Dalla nascita alla situazione attuale
Inaugurato nel 2006 durante l’amministrazione Veltroni, il parco, intitolato al primo comandante dei vigili di Ostia, si estende su circa 25mila metri quadrati ed è stato concepito come uno dei principali polmoni verdi del territorio.
Oggi, però, secondo quanto segnalato, l’area versa in condizioni di progressivo abbandono, con particolare criticità nei pressi di uno degli ingressi, dove una struttura dismessa sarebbe diventata nel tempo ricettacolo di rifiuti e fonte di situazioni di insicurezza.
Le cause: contenziosi e ritardi
Alla base del degrado, secondo le segnalazioni dei cittadini e del Coordinamento DSP, vi sarebbero ritardi amministrativi e un contenzioso mai risolto, che avrebbero di fatto bloccato interventi strutturali e di riqualificazione.
Una situazione che, nel tempo, avrebbe favorito il consolidarsi dell’abbandono e la perdita di funzionalità dell’area.
Grimaldi: “Esempio di inefficienza amministrativa”
A intervenire è il coordinatore del DSP X Municipio, Francesco Grimaldi, che punta il dito contro la gestione del parco:
La condizione attuale, sottolinea, rappresenterebbe “l’ennesimo esempio di inefficienza amministrativa e di mancanza di tutela del bene pubblico”, con ripercussioni dirette sulla qualità della vita dei residenti.
La richiesta: interventi immediati e tempi certi
Il Coordinamento chiede un’azione concreta e tempestiva da parte delle istituzioni competenti, con l’obiettivo di restituire decoro, sicurezza e piena fruibilità al parco.
Nel mirino anche le responsabilità politiche e amministrative dell’attuale amministrazione capitolina guidata da Roberto Gualtieri e della governance municipale rappresentata da Mario Falconi, chiamate a fornire risposte chiare e tempi certi.
“Non più accettabile”
“Non è più accettabile che un’area verde pubblica resti ostaggio di ritardi, contenziosi e abbandono istituzionale.
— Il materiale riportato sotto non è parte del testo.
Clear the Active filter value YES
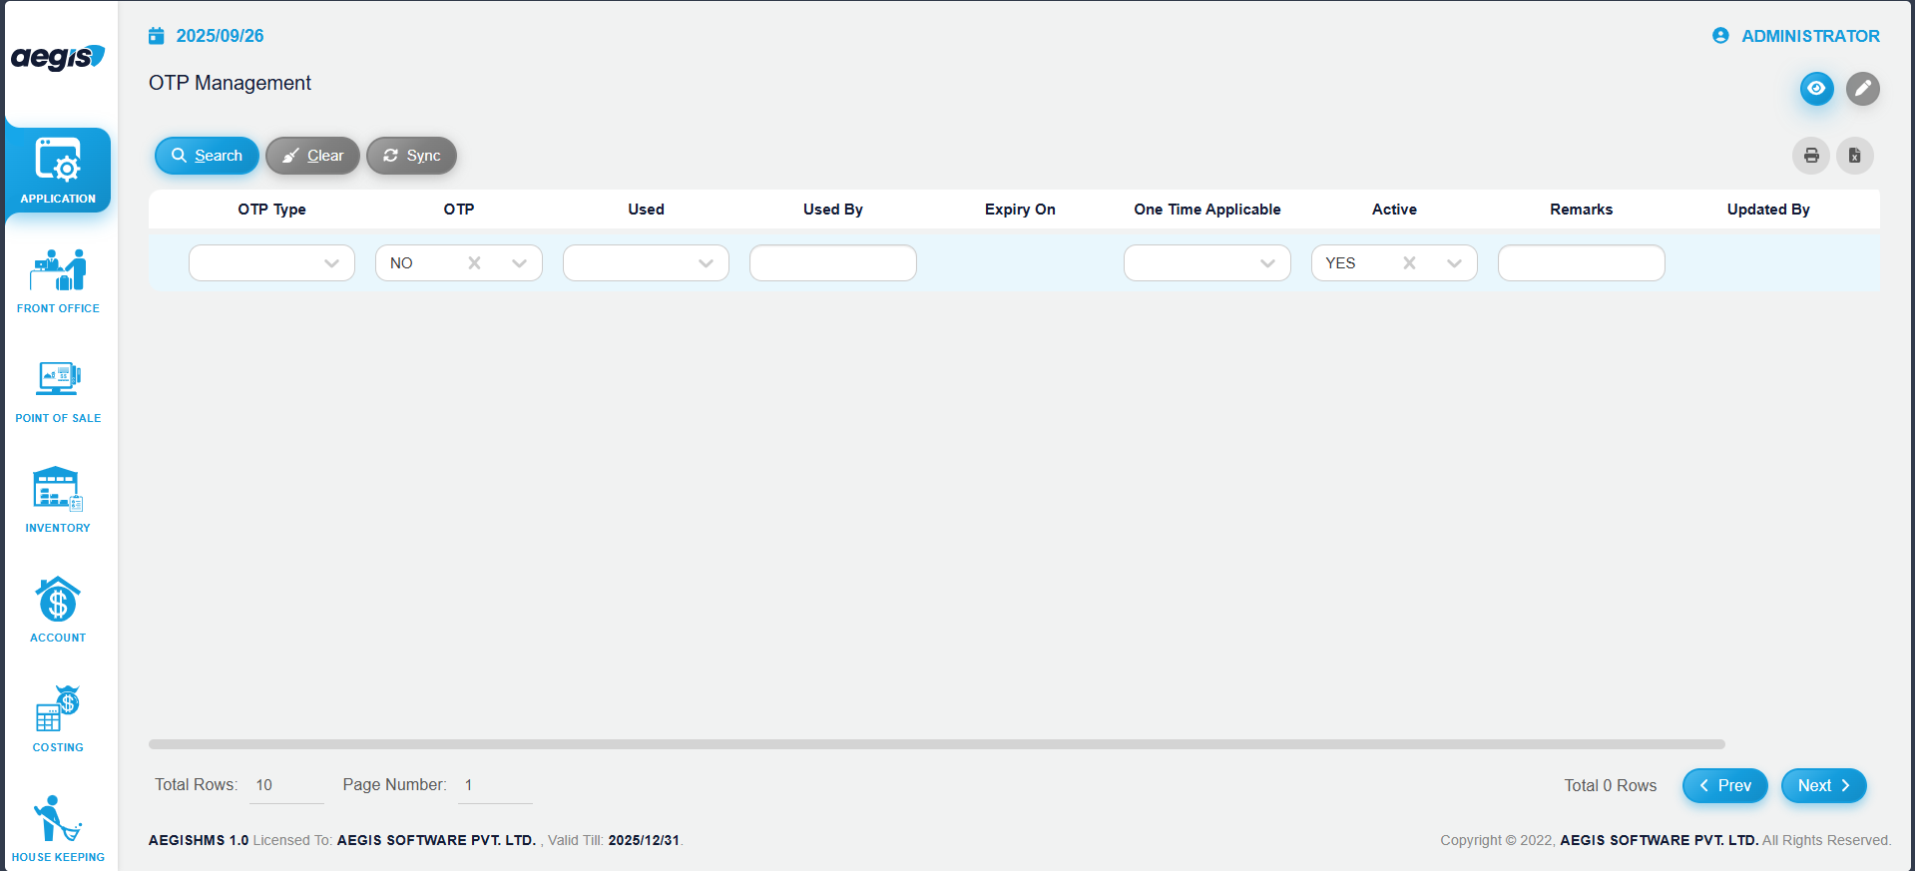The width and height of the screenshot is (1915, 871). pos(1409,263)
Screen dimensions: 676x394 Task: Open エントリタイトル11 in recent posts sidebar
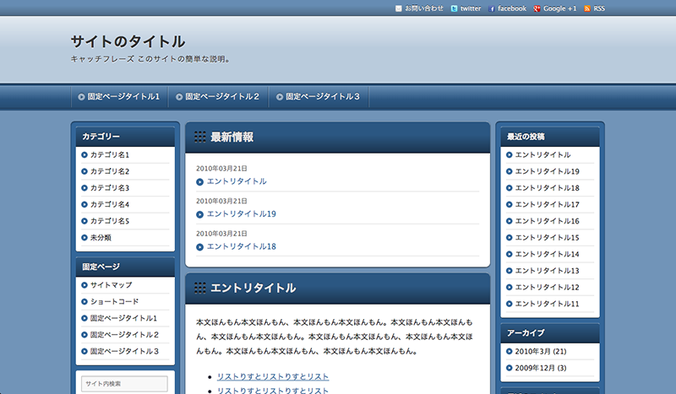(x=547, y=304)
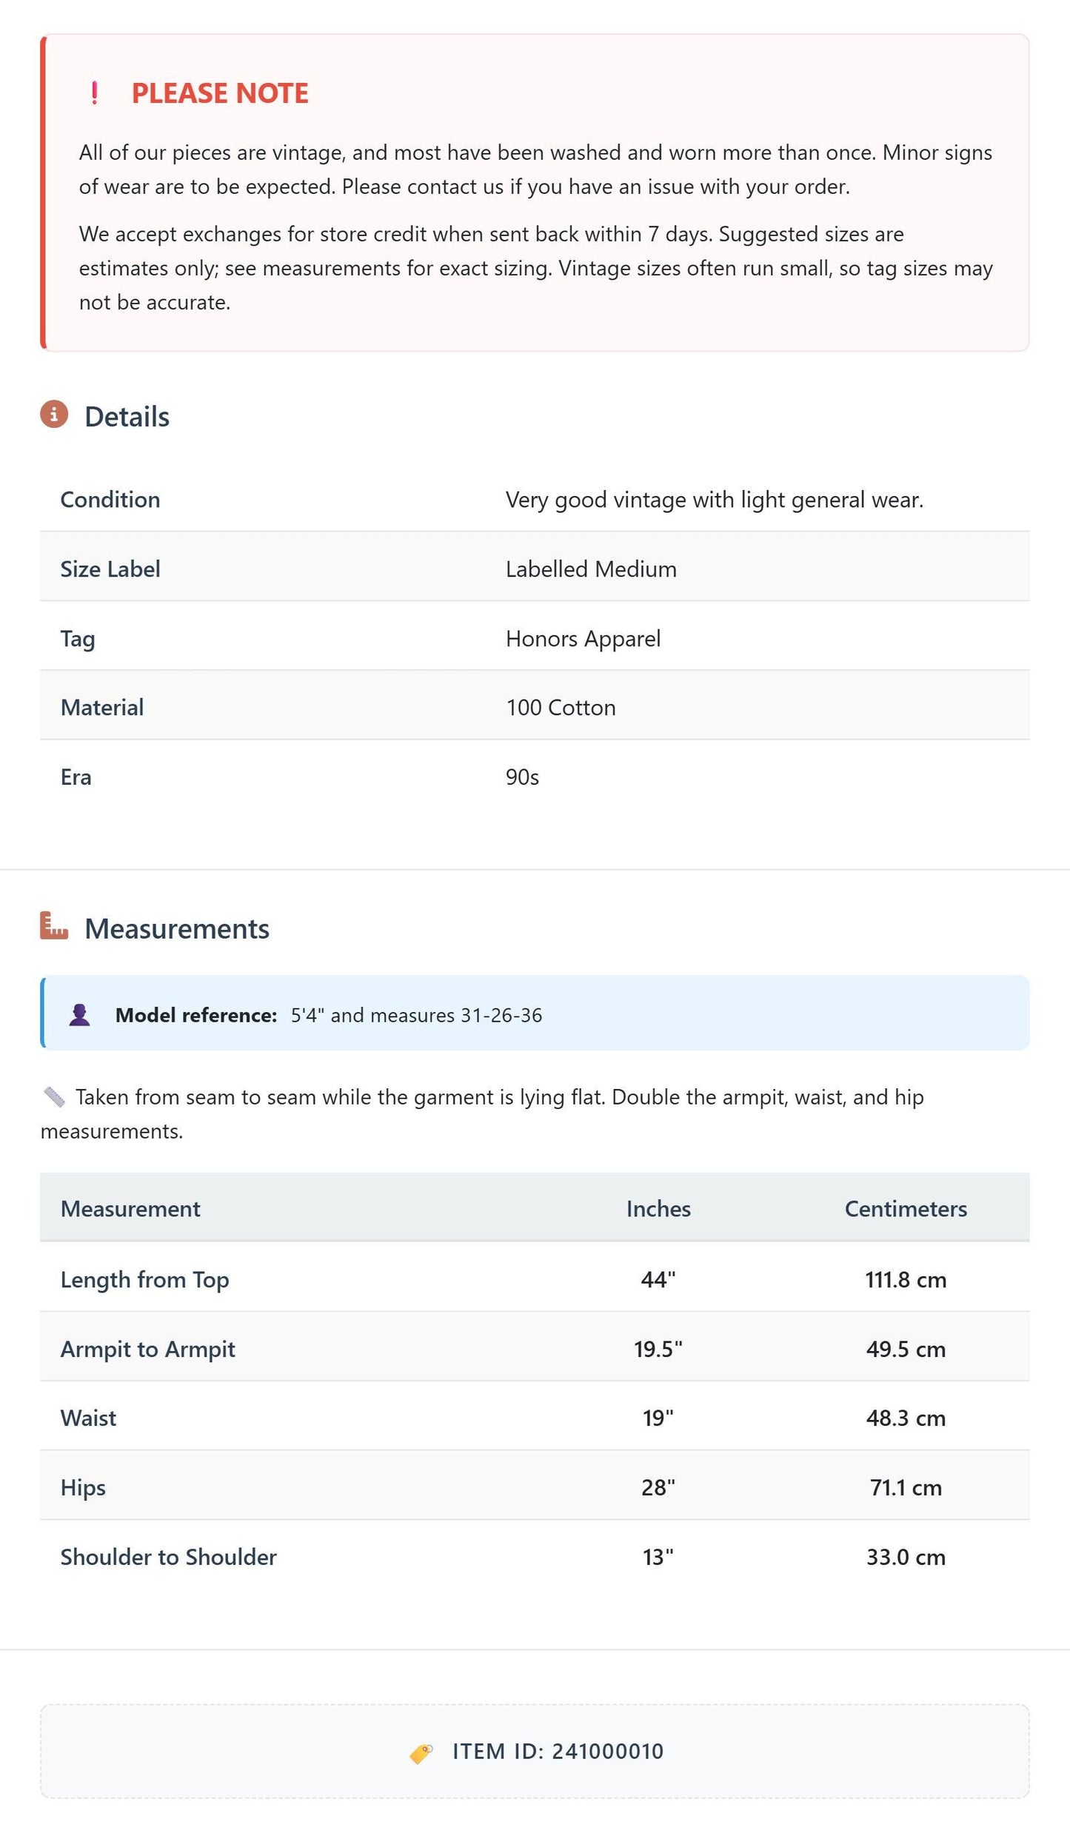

I cittadini hanno diritto a vivere il proprio territorio in sicurezza e dignità” sottolineano al Coordinamento DSP X Municipio.
Monitoraggio e pressione sul territorio
Il Coordinamento Democrazia Sovrana Popolare annuncia che continuerà a monitorare la situazione, sostenendo le istanze dei residenti fino al ripristino completo della funzionalità del parco.
Una vicenda che riporta al centro il tema della gestione degli spazi pubblici e della capacità delle istituzioni di garantire manutenzione, sicurezza e qualità urbana.